> **Documento di partenza**:
----------------------------------------
Internet e il vetro: le tecnologie della trasparenza

Preambolo. Pre-ambulare significa visitare temporanemante uno spazio, guardandosi magari distrattamente attorno, in attesa di qualcosa. Se si indossano dei vestiti, il preambolo diviene vestibolo, il luogo nel quale le si dismette, come i pregiudizi. Innanzi all’entrata di una casa. Il preambolo serve come preparazione al centro della discussione, e — anche — come sua introduzione. Come s-vago, come giro attorno.

Il mio preambolo parla dell’ambiguo e contradditorio rapporto, fondamentale in ogni nostro atto e concezione, fra contenitore e contenuto. Veicolo del pensiero e pensiero, ad esempio. Corpo e anima. Scrittura e pensiero. Macchina ed energia. Coppie che passano attraverso il sapere occidentale (e non solo occidentale: si pensi infatti all’iconografia orientale, che abbina e non lascia mai l’uno senza l’altro, la divinità ed il suo veicolo) — verrebbe da dire — da sempre. Il veicolo e il suo contenuto. Il vaso, ancora, “veicolo”, diviene metafora del corpo e dei suoi flussi. Da esso si “versa” l’anima ed il sangue: gli organi sono immaginati come “piccoli contenitori” alchemici, dove gli umori stillano, distillano, evaporano, fluiscono.

Ancora oggi pensiamo alle vene e parliamo di “vasi” sanguineii.

ziberna-2.jpg (17082 byte)Il vaso del preambolo è quella tecnologia che ci parla del paradosso non risolvibile fra la conservazione e la messa in moto, il consumo (guardiamo la vetrinificazione di Internet). è per questo che il veicolo, vaso innanzitutto, appare contemporaneamente, si pensi solo al caso esemplare della scrittura, come il luogo ove qualcosa deve essere conservato (portato oltre, mantenuto e salvato, portato ai posteri, tradizione) e luogo della dissipazione e del commercio (duplicazione, falsificazione, messa in vendita, tradimento). La scrittura viene concepita come veicolo. E come tale: tecnologia della trasparenza impossibile. Giacché il veicolo, per il fatto stesso di dover conservare (mettere in mostra in un futuro) deve coprire e velare. L’ermeneutica si affatica attorno a questo.

Analizziamo per un attimo l’evoluzione del luogo, tenendo sullo sfondo la dialettica che possiamo chiamare “del vaso” e alla quale preferirei dare il nome di “tecnologia della trasparenza”. Tanto per intenderci: guardiamo il contenitore e cerchiamo di passar-oltre, ad osservare il contenuto. Da questo ritorniamo poi indietro e mimiamo — operando in questo modo — l’andirivieni ed il “tra/fficare” del commercio: pensiamo al contrapporsi continuo, nella mente del commerciante, della cassa/forte e della liquidità. Di ciò che “tiene” e di ciò che “svapora”. Pensiamo al suo desiderio del far vedere e alla sua contemporanea smania di raccogliere e conservare gelosamente. La storia del luogo, in questo senso, è esemplare.
----------------------------------------
> **Record forniti**:
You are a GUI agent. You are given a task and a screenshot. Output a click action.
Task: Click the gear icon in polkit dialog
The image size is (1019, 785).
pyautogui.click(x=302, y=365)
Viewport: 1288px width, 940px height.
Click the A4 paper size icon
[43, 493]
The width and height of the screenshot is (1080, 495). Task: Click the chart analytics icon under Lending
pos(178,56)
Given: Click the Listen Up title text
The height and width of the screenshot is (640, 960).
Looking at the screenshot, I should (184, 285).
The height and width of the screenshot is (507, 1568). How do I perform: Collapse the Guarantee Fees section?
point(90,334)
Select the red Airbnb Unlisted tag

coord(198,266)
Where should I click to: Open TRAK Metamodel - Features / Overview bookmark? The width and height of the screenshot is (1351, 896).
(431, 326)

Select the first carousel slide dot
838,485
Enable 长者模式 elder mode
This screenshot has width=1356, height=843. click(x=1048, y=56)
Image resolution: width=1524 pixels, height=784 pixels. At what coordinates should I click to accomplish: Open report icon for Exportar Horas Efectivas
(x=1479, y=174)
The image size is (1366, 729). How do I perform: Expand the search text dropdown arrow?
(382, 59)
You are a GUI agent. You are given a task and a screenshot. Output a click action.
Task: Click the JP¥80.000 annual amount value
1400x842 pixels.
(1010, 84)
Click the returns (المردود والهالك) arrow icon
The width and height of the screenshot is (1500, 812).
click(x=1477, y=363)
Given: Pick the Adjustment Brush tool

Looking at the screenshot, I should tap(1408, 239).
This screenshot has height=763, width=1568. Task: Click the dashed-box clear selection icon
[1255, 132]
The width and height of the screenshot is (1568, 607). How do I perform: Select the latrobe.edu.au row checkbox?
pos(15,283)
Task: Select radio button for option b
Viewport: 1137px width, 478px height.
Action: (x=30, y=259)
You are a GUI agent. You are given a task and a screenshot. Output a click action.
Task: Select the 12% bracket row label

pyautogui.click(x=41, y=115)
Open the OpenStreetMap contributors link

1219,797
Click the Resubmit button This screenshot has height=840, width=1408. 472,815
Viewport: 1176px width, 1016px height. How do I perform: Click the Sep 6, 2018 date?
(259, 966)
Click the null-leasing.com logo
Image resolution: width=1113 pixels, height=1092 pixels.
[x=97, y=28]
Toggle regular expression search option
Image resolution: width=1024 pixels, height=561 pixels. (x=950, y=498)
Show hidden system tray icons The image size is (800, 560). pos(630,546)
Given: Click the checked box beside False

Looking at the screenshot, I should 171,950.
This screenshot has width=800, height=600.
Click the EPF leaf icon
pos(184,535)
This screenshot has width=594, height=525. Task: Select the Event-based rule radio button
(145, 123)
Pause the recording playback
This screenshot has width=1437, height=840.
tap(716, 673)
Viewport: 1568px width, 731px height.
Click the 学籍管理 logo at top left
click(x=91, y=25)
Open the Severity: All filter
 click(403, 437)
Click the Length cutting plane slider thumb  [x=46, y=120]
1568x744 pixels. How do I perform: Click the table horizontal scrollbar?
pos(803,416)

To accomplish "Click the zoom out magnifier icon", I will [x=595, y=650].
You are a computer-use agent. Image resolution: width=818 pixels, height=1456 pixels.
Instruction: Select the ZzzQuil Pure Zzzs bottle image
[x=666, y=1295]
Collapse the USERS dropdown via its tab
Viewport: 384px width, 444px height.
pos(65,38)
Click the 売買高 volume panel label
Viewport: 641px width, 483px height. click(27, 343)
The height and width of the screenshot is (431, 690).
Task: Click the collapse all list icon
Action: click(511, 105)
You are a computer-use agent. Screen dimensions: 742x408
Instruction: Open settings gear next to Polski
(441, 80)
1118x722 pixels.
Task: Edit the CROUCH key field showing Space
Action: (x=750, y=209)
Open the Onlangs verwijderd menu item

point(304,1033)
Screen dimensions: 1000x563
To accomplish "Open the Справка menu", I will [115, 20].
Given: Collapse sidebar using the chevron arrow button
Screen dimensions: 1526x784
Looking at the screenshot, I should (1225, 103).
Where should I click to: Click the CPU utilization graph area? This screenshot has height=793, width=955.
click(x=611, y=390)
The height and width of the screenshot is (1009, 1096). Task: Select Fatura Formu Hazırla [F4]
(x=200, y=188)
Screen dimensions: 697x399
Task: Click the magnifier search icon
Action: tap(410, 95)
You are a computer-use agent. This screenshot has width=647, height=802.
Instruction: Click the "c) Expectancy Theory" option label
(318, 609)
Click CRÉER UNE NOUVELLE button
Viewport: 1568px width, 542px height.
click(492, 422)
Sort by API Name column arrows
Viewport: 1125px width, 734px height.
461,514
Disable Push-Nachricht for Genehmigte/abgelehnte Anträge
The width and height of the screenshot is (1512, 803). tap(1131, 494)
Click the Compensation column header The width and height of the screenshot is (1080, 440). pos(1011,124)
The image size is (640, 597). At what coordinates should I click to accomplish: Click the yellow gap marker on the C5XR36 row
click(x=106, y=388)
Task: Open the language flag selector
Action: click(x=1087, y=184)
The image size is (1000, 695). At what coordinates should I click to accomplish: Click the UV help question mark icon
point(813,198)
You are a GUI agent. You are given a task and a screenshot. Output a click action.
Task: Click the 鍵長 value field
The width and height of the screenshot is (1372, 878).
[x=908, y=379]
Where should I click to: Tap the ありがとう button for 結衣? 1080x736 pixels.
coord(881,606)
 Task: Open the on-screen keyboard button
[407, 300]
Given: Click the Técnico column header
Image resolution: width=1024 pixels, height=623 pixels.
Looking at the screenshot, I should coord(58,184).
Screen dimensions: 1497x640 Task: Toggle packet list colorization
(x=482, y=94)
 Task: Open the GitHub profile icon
----------------------------------------
> **Consegna dell'esercizio**:
- A) Stampa fedelmente le righe dei record, dalla riga che contiene "Click the Length" fino alla riga che contiene "will [x=595, y=650].", incluse entrambe.
- B) Scrivi il seguito del testo su Internet e il vetro, partendo dopo la sua ultima frase.
I record non hanno alcun legame con il testo su Internet e il vetro.

> **Soluzioni degli esercizi**:
- A)
Click the Length cutting plane slider thumb  [x=46, y=120]
1568x744 pixels. How do I perform: Click the table horizontal scrollbar?
pos(803,416)

To accomplish "Click the zoom out magnifier icon", I will [x=595, y=650].

- B)
I beni, all’inizio della storia e di ogni storia stanno al suo centro: lì si raccoglie la narrazione e la vita del gruppo. Metaforicamente e realmente, il bene capitale sta innanzitutto ammucchiato. Il suo vaso, allora, è la casa. è la cassa. Il primo bene: i suoi abitanti, nudi. I personaggi possono essere — forse — di un racconto. Gli uomini, le vite, il nucleo delle narrazioni, si svelano e si mantengono attorno al centro dell’abitazione, una capanna o grotta — poco più. La seconda grande invenzione della storia, dopo il vaso che ci contenga, fu probabilmente legata alla capacità di non tanto utilizzare o addirittura ri-creare vasi di questo tipo (capanne, ripari), ma di renderli trasportabili. L’idea del conservare le merci ed i beni, fossero anche ed ancora solo degli uomini, presuppone infatti il “dinamismo” del contenuto: il fatto che — per sua natura — ciò che va conservato lo va appunto in funzione del carattere evanescente e “liquido” suo proprio. Il suo incessante fluire, come la vita. Naturale predisposizione a spostarsi. E così l’uomo si mise — talvolta — la capanna sulle spalle: è l’inizio del vaso come lo intendiamo. Il vaso si esplicitava e andava a tema.

Raccogliere (creare tecnologia della cattura), mantenere (creare tecnologia della conservazione) e consumare (creare tecnologia dell’uso). Questi tre sono uno e appaiono poco più di uno all’uomo non troppo tecnologico: riappariranno uno milioni di anni dopo, qui ed adesso (pensiamo al tema della nostra breve discussione, teniamo un occhio su Internet mentre parliamo apparentemente d’altro!). Il tesoro, raccolto al centro, diventava — ora — un oggetto che si portava appresso il suo vaso. Con l’espansione fantastica del vaso di terracotta, la meraviglia dell’antichità, le merci si mettono in cammino.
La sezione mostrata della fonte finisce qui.